Una de las cejas de Delfina se levantó unos milímetros cuando oyó el verbo «posar».

—Vestida así, como está ahora —continuó mi padre—. Ya hace tiempo que venía pensando en hacerle un retrato, porque tiene un rostro muy pictórico…, un rostro, ¿cómo diría yo?…, renacentista. Pero ahora, al verla ordeñando a la vaca, he tenido una revelación: he visto el cuadro. Y no será malo. Ella parece entusiasmada con la idea —añadió mi padre al ver que Delfina permanecía en silencio, calculando seguramente el alcance de la nueva información.

—¿Y por eso estabas ahí, callada como una tonta —preguntó finalmente, dirigiéndose a su hija—, que parece que te hayan pillado con las sayas abajo?

—Por supuesto —intervino mi padre para salvar a Cándida, que no acertaba a pronunciar palabra—, necesito contar con su aprobación. Cándida tendrá que posar unos cuantos días: no sé…, tres o cuatro, tal vez más, y las sesiones no pueden ser demasiado breves, porque entonces no da tiempo a entrar en situación. Yo creo que hacen falta… dos horas cada día. Una y media como mínimo —concluyó en tono más resuelto, al ver que Delfina seguía sin definirse.

—¿Y cuándo sería eso? —preguntó por fin.

—Yo había pensado aprovechar esta Semana Santa, porque la escuela queda libre y…, en fin: ya sabe que mi casa es una caja de cerillas.

—¿Y no podría hacerlo aquí?

—Es un cuadro al óleo lo que quiero hacer, no un dibujo a lápiz.

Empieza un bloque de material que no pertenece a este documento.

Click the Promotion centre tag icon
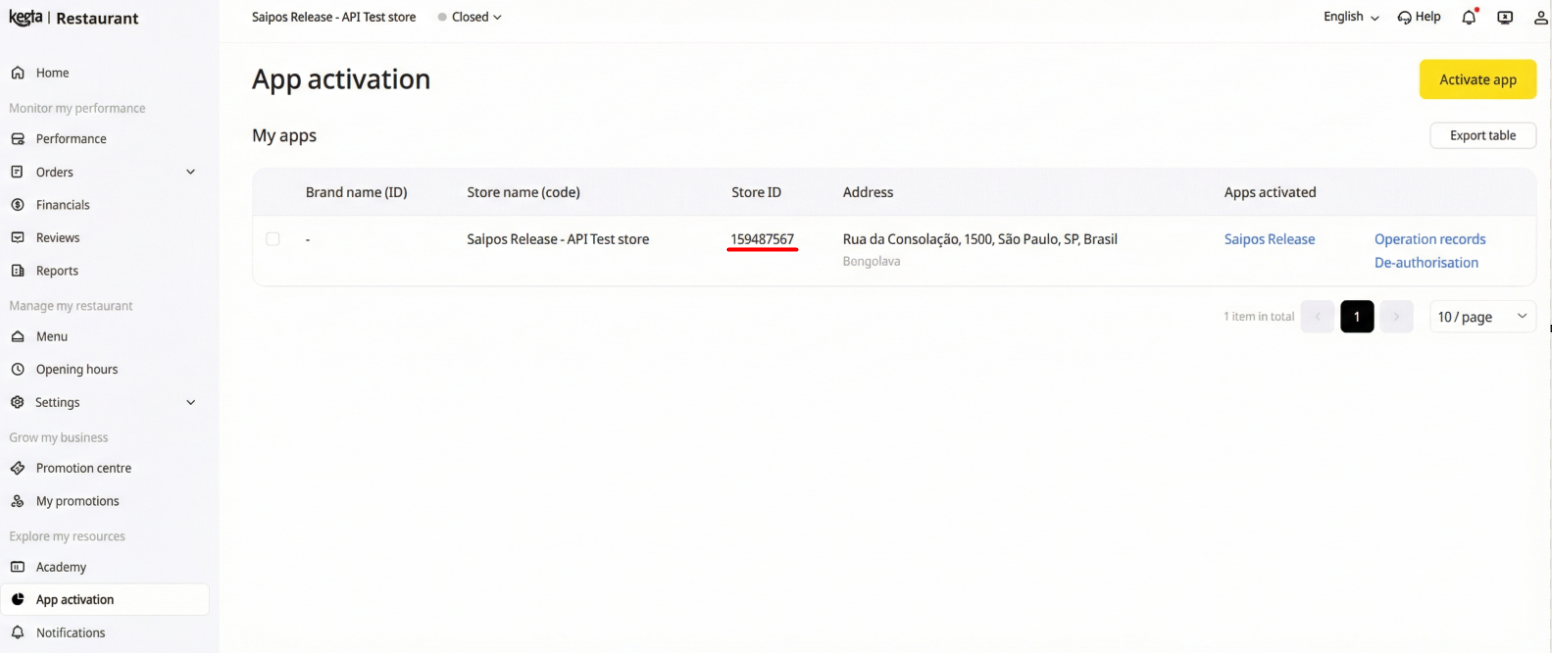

Tendría que subir aquí todo el material, y les tendría ocupada una habitación durante días. Además está la luz: la escuela es óptima para eso. De hecho…, lo ideal sería que Cándida posara por las mañanas, y siempre a la misma hora.

Delfina seguía guardando un reflexivo silencio, que tenía algo de amenazante, y de vez en cuando miraba a Cándida distraída pero fijamente.

—La vaca no hace falta que venga —añadió entonces mi padre.

Cándida ahogó una risita que le brotó espontáneamente. Su madre también sonrió, pero lo hizo con la risa inquietante y breve de las personas que no tienen sentido del humor.

—No me parece mal… lo del retrato —dijo a continuación—. Ya se entenderá usted con ella. Pero no más de dos horas cada día. Hay mucho trabajo aquí en el Sollado: en Semana Santa y todos los días del año. ¿No le das las gracias a don Enrique? —añadió dirigiéndose a Cándida.

—Ya le di las gracias hace un momento —dijo Cándida mirando a su madre por primera vez—, antes de que tú entraras.

«¡Muy bien, Cándida!», dije yo para mis adentros. La verdad es que no la creía capaz de fingir con esa naturalidad, y menos delante de su madre. Pero tal vez, después de todo, incluso Cándida estaba empezando a cambiar.